En los últimos días hemos visto cómo algunos opinadores y usuarios de redes sociales en todo el país acusan, con estridencia, que en México vivimos una supuesta “censura” por parte de las autoridades electorales. Nada más falso. Esta narrativa busca confundir y hacer pasar por censura lo que en realidad son resoluciones judiciales para proteger derechos fundamentales. En democracia, las instituciones no están para callar voces, sino para equilibrar libertades y responsabilidades, asegurando que el ejercicio de un derecho no pisotee los de otras personas.
El Instituto Nacional Electoral (INE) y el Tribunal Electoral del Poder Judicial de la Federación (TEPJF) han resuelto algunos casos recientes sobre violencia política de género. ¿De qué hablamos? De publicaciones en redes sociales y medios de comunicación que cruzan la línea entre la crítica legítima y el ataque personal, recurriendo a estereotipos, insultos y afirmaciones sin sustento que afectan la dignidad y la honra de mujeres que ocupan cargos públicos. No es lo mismo cuestionar las decisiones o el desempeño de una persona que desacreditar su trayectoria con ataques a su vida privada o con prejuicios machistas.
El debate público y la libertad de expresión son, sin duda, pilares de la democracia. Pero ningún derecho es absoluto. En una sociedad democrática, todos tenemos derecho a opinar, sí, pero también tenemos la obligación de no dañar con mentiras, calumnias o estigmas a otras personas. La libertad de expresión no es un cheque en blanco para denigrar, difamar o deshumanizar, y menos aún para perpetuar desigualdades estructurales que siguen afectando a grupos históricamente discriminados, como las mujeres en la política.
Por eso es tan importante que estas resoluciones sienten precedentes. No se trata de censurar la crítica ni de prohibir investigaciones o denuncias ciudadanas, sino de poner límites claros a las expresiones de odio, los insultos disfrazados de opinión, las acusaciones sin pruebas que buscan descalificar a alguien simplemente por su género o su vida personal. Una democracia fuerte no sólo protege el derecho a decir, sino también el derecho a no ser violentado.

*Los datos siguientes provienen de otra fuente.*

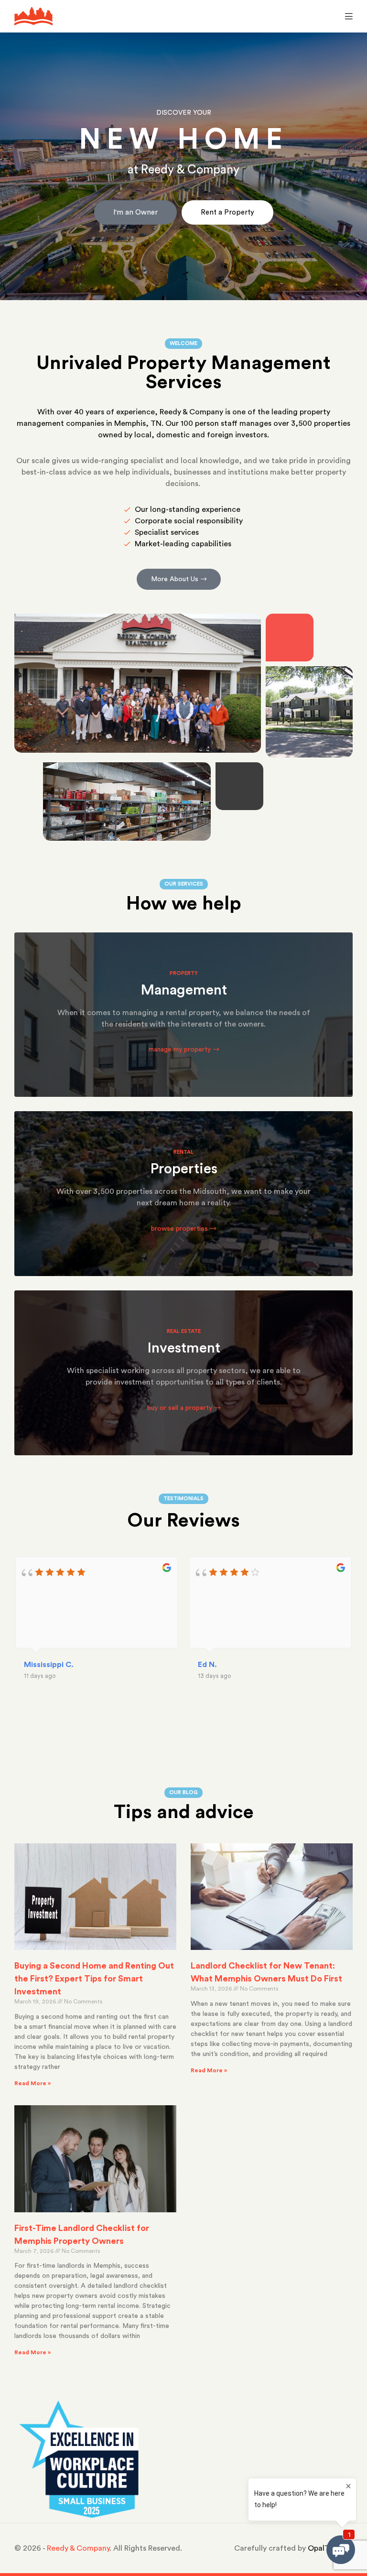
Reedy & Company (78, 2548)
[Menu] (346, 16)
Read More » (32, 2083)
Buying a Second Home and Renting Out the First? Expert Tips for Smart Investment (94, 1978)
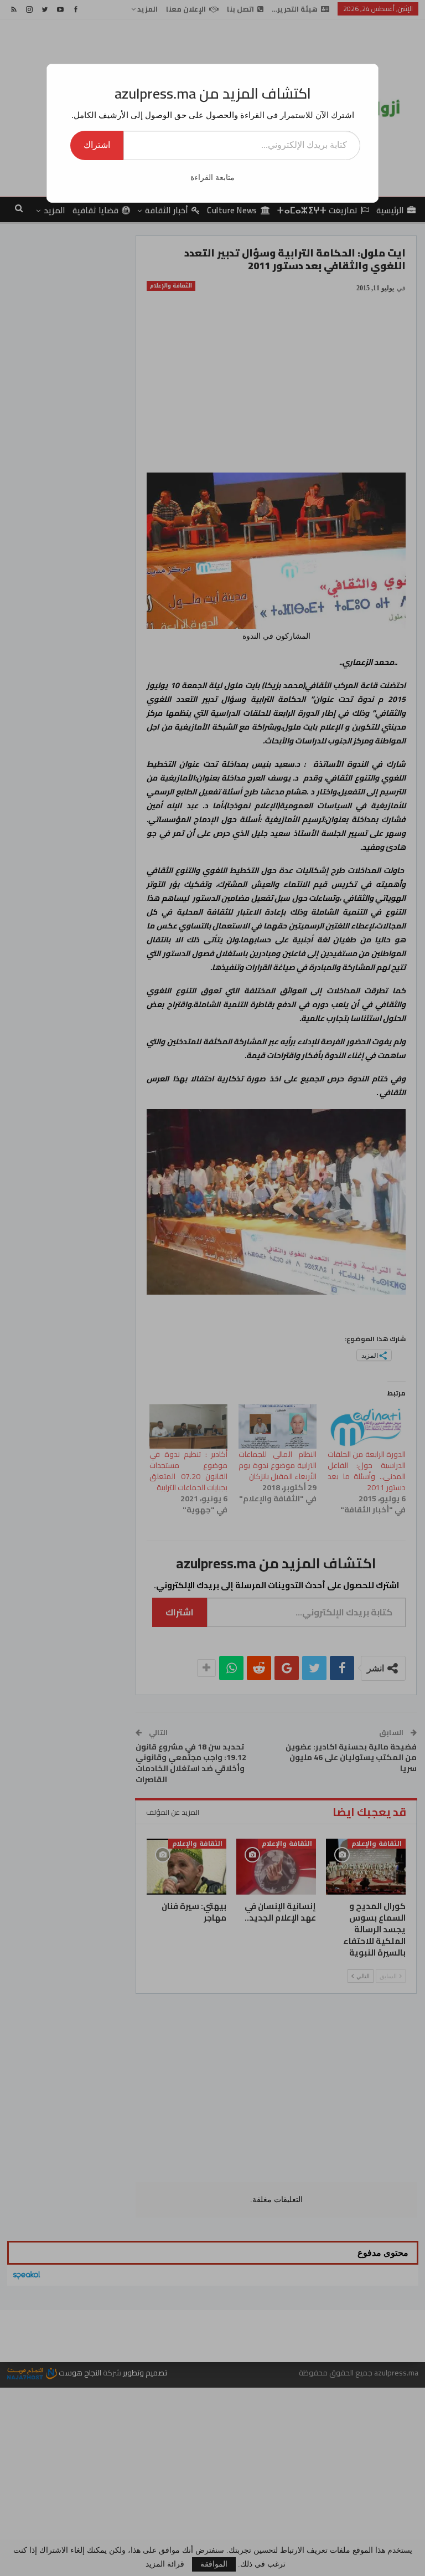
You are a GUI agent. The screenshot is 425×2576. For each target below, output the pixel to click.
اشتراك (97, 145)
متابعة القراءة (212, 177)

La libertad de expresión no es licencia para violentar. Y quienes hoy se incomodan ante estas resoluciones deberían preguntarse si lo que defienden es el derecho a opinar… o el derecho a insultar y mentir.
Un ejemplo reciente fue el caso de una diputada federal, quien denunció públicamente las agresiones en su contra en redes sociales, donde fue acusada de haber llegado a su cargo gracias a su relación personal con otro político. Las autoridades resolvieron a su favor, reconociendo que este tipo de comentarios no sólo la dañan a ella, sino que perpetúan estereotipos que afectan a todas las mujeres que participan en la vida pública.
Que este precedente nos ayude a recordar que las palabras importan, que la crítica es necesaria, pero el respeto también lo es. Porque construir una democracia más fuerte empieza por debatir con argumentos, no con agresiones.